Hallo zusammen,
ich habe ein Haus von 1923 gekauft und will im Sommer die Wohnräume renovieren. Die Wände sind mehrfach überstrichen, teilweise blättert die Farbe ab. Ein Bekannter hat mich darauf hingewiesen, dass in Häusern aus den 20ern oft bleihaltige Farbe verwendet wurde.
Jetzt bin ich verunsichert: Kann ich einfach die losen Stellen abkratzen und dann überstreichen? Oder muss ich wirklich alles runter bis auf den Putz? Das wäre ein Riesenaufwand und ich hatte eigentlich geplant, bis Ende Juli fertig zu werden.
Wie erkenne ich überhaupt, ob Blei drin ist? Gibt es Tests dafür? Und falls ja - ist das wirklich so gefährlich oder wird da übertrieben? Meine Kinder sind schon erwachsen, falls das eine Rolle spielt.

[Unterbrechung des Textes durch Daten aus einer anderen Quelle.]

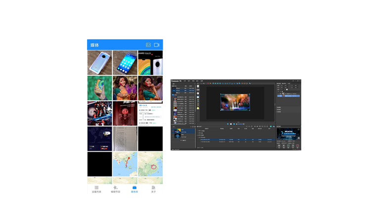Image resolution: width=371 pixels, height=223 pixels.
Task: Tap the image filter icon in the media header
Action: pos(148,45)
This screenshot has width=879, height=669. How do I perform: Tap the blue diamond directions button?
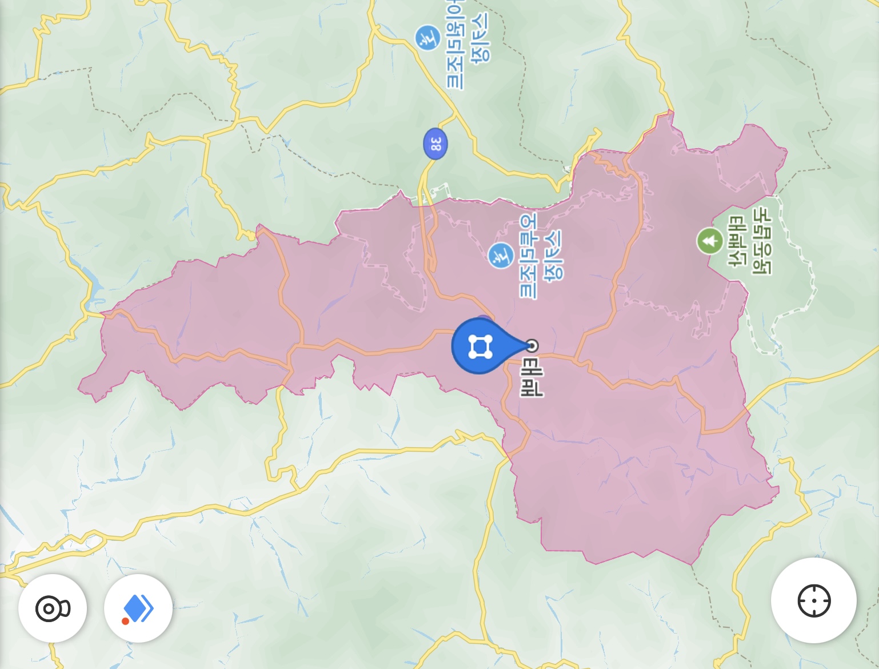tap(138, 608)
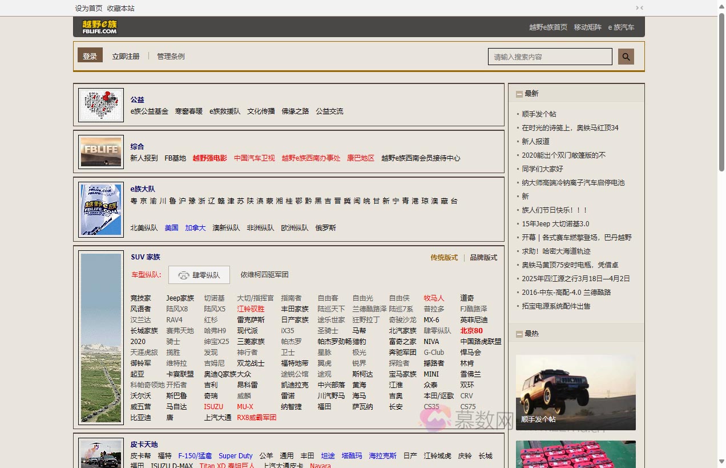The width and height of the screenshot is (726, 468).
Task: Click the 立即注册 link
Action: coord(126,56)
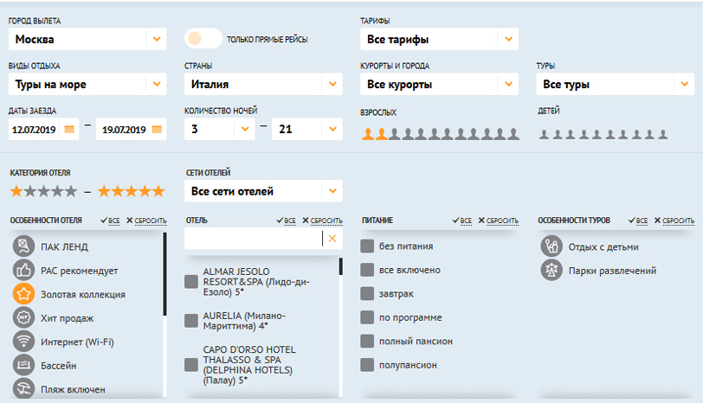Clear hotel search with the X icon
Viewport: 703px width, 403px height.
pyautogui.click(x=332, y=239)

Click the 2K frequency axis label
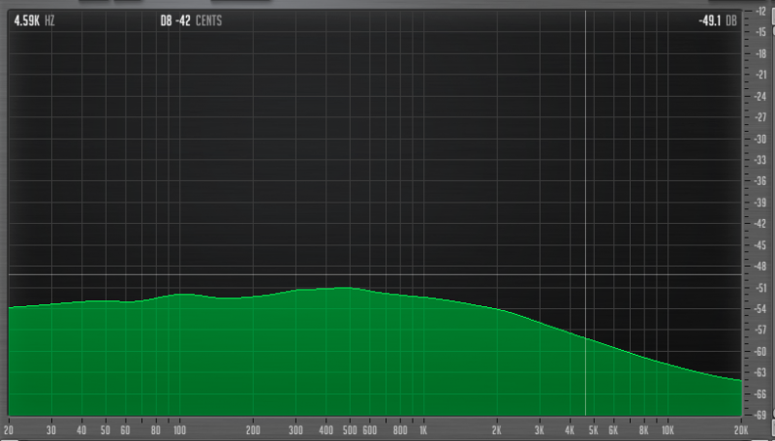[x=497, y=428]
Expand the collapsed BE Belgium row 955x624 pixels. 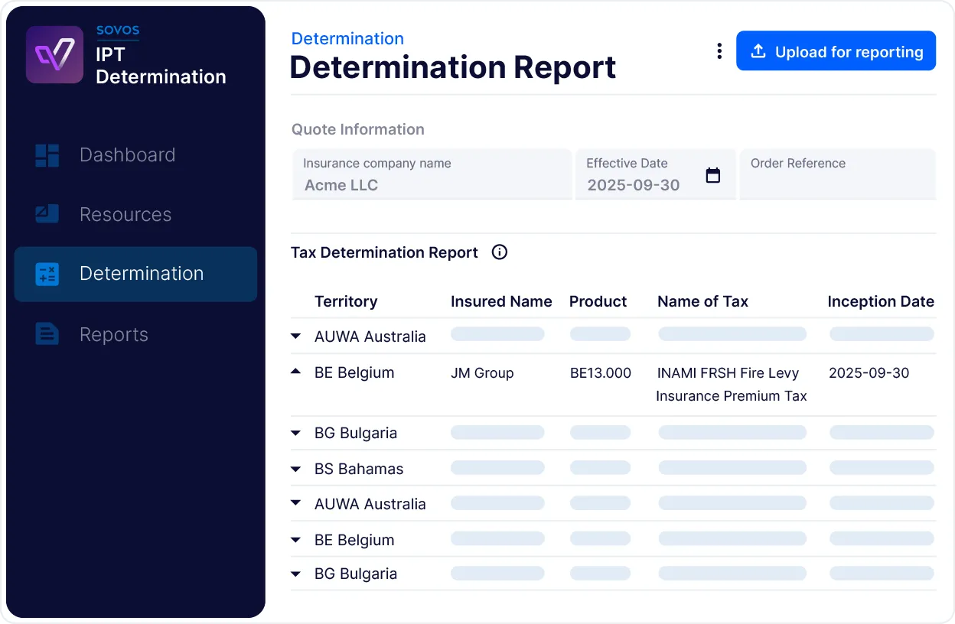click(296, 540)
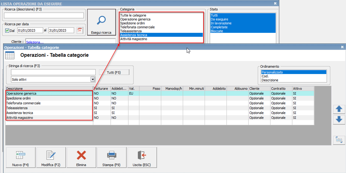Viewport: 346px width, 173px height.
Task: Click the Seleziona... client link
Action: coord(35,42)
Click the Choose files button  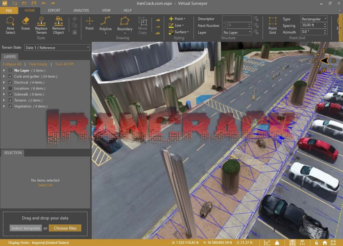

Hat jemand Erfahrung mit solchen Altbauten? Wie seid ihr vorgegangen?
Also ich hab bei meinem 1920er Haus auch erstmal Panik geschoben wegen dem Blei. Gibt Schnelltests im Baumarkt für 10-15 Euro, einfach anreiben und schauen ob sich die Testflüssigkeit verfärbt.
Falls Blei drin ist: NICHT schleifen oder sandstrahlen! Das macht giftigen Staub. Entweder nass abbeizen oder einfach gut grundieren und drüberstreichen, wenn die alte Farbe noch fest sitzt. Bei mir haben nur die Fensterbänke positiv getestet, Rest war schon übermalt.
Wie bei meiner Badsanierung - manchmal sind die Sorgen größer als das Problem. Teste erstmal, dann siehst du weiter.